To achieve optic disc localization and segmentation, we employed the pre-trained LW-Net model outlined in [43]. However, as mentioned earlier, adjustments were made Optic Disc Segmentation to the model outputs to make them applicable to the monochromatic IR-SLO images. The optic disc segmentation phase utilized in this study comprises three primary sub-stages: pre-processing, identification of the optic disc candidates, and post-processing. Detailed explanations of each stage are provided below.

Pre-Processing

Typically, the optic disc is recognizable as a bright yellowish or white area in color fundus images, appearing brighter than the background when the image is converted to grayscale. Conversely, in IR-SLO images it takes on a different appearance, presenting as a dark region that is darker than the background. To address this difference, in the initial stage, the pixel intensity values in IR-SLO images were inverted, swapping black pixels with white and vice versa. As a result of this adjustment, the optic disc manifested as bright regions in the IR-SLO images.

In this study, many IR-SLO images exhibited variations in brightness and uneven illuminations, potentially leading to inaccuracies in identifying optic disc candidates in subsequent stages. To tackle this problem, we employed a specific IR-SLO image as a reference, characterized by a discernible optic disc and minimal intensity fluctuations. The IR-SLO image selected as a reference is displayed in the Supplementary Figure S1. Subsequently, in order to manipulate the intensity distributions and mitigate contrast level variations in other IR-SLO images, their histograms were matched with the histogram of the chosen reference image.

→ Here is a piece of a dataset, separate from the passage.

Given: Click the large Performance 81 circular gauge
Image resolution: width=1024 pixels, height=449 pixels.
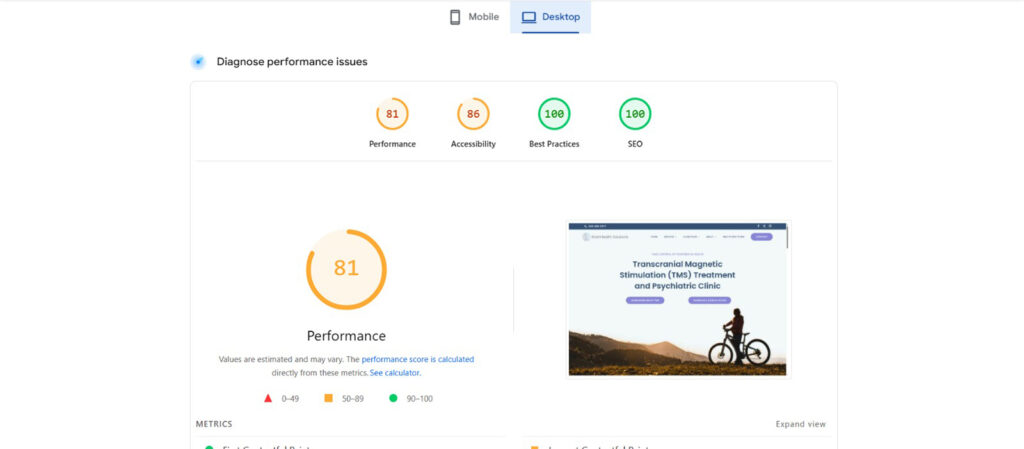Looking at the screenshot, I should (x=346, y=269).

In IR-SLO images, the central reflection of blood vessels is observable in both arteries and veins [44]. This reflection tends to be more pronounced in arteries, especially when dealing with color fundus images. In certain inverted IR-SLO images obtained from the previous step, the central reflections in veins, i.e., thicker and more transparent around the optic disc compared to the arteries, were observed as dark strips with an intensity level nearly comparable to that of the cup. This phenomenon poses the risk of generating inaccurate optic disc candidates in subsequent stages. To mitigate this effect, two morphological closing and opening operations with a rectangular structure element were applied to the intensity of the inversed IR-SLO images obtained from the previous stage. The IR-SLO image that represents these central reflections as dark strips in veins, along with the image resulting from the removal of their effects is depicted in the Supplementary Figure S2.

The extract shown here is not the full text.